*WORK TASK*
What lines below mention the word "place"? Copy each one.
Start of SUPPLIED ENTRIES
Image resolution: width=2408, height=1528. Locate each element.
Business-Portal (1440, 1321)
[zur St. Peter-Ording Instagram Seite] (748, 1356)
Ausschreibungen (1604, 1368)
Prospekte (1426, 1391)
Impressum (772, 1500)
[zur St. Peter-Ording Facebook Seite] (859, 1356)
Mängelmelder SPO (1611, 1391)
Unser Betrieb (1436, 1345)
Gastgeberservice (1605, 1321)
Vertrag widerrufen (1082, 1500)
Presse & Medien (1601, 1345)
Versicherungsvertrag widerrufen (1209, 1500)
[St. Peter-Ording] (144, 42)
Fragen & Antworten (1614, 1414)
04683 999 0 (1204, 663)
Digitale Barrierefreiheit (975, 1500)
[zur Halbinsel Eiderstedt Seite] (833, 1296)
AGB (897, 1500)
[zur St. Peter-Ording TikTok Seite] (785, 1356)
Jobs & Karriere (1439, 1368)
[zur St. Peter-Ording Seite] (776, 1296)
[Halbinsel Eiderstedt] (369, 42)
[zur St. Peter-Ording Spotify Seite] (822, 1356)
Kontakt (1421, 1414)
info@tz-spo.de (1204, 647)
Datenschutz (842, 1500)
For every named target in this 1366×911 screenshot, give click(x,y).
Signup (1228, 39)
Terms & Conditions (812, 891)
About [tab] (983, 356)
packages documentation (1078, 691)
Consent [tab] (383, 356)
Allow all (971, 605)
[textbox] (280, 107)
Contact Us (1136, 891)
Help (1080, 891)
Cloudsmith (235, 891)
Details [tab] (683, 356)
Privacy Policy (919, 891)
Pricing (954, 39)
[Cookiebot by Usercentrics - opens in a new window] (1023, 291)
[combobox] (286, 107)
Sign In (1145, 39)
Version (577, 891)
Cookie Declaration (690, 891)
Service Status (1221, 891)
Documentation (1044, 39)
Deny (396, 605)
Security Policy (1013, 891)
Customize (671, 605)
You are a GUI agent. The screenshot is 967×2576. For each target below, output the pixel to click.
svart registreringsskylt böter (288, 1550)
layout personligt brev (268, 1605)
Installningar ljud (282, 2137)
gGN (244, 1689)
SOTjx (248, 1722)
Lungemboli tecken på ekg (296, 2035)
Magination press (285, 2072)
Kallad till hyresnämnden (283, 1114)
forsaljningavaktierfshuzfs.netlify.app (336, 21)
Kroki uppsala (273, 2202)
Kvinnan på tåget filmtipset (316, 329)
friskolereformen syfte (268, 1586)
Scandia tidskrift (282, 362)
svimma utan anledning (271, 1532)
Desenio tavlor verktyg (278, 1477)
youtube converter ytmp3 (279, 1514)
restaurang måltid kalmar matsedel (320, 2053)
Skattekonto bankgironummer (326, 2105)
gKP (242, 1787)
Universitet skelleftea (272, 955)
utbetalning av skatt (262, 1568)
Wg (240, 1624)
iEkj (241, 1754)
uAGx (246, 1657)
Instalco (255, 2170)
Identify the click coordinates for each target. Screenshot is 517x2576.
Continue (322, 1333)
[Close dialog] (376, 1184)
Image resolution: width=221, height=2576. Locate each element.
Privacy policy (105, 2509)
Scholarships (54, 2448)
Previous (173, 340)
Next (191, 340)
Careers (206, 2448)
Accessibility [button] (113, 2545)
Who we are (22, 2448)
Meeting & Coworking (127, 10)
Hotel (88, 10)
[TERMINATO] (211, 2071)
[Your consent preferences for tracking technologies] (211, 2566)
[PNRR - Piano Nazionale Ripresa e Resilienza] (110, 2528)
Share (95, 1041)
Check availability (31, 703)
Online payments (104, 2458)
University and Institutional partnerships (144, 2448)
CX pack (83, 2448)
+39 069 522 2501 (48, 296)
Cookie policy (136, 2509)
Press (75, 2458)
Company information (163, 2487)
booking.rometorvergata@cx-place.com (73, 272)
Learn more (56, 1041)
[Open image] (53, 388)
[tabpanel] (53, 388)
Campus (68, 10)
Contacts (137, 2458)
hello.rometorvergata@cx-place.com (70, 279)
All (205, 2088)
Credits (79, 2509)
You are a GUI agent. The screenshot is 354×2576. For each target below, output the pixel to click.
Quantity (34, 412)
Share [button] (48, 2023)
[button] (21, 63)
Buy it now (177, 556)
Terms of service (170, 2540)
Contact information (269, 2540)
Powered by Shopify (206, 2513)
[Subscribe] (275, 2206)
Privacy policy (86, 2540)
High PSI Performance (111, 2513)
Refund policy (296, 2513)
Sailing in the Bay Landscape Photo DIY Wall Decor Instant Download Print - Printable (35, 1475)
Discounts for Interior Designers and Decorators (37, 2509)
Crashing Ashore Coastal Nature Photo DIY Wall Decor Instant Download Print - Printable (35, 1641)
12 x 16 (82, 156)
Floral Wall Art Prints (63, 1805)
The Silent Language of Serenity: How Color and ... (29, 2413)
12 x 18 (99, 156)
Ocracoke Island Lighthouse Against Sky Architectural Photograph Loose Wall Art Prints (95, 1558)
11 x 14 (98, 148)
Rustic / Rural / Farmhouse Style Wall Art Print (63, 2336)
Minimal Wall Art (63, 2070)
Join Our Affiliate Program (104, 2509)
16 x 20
End of SUPPLIED ENTRIES
*ANSWER BELOW*
booking.rometorvergata@cx-place.com (73, 272)
hello.rometorvergata@cx-place.com (70, 279)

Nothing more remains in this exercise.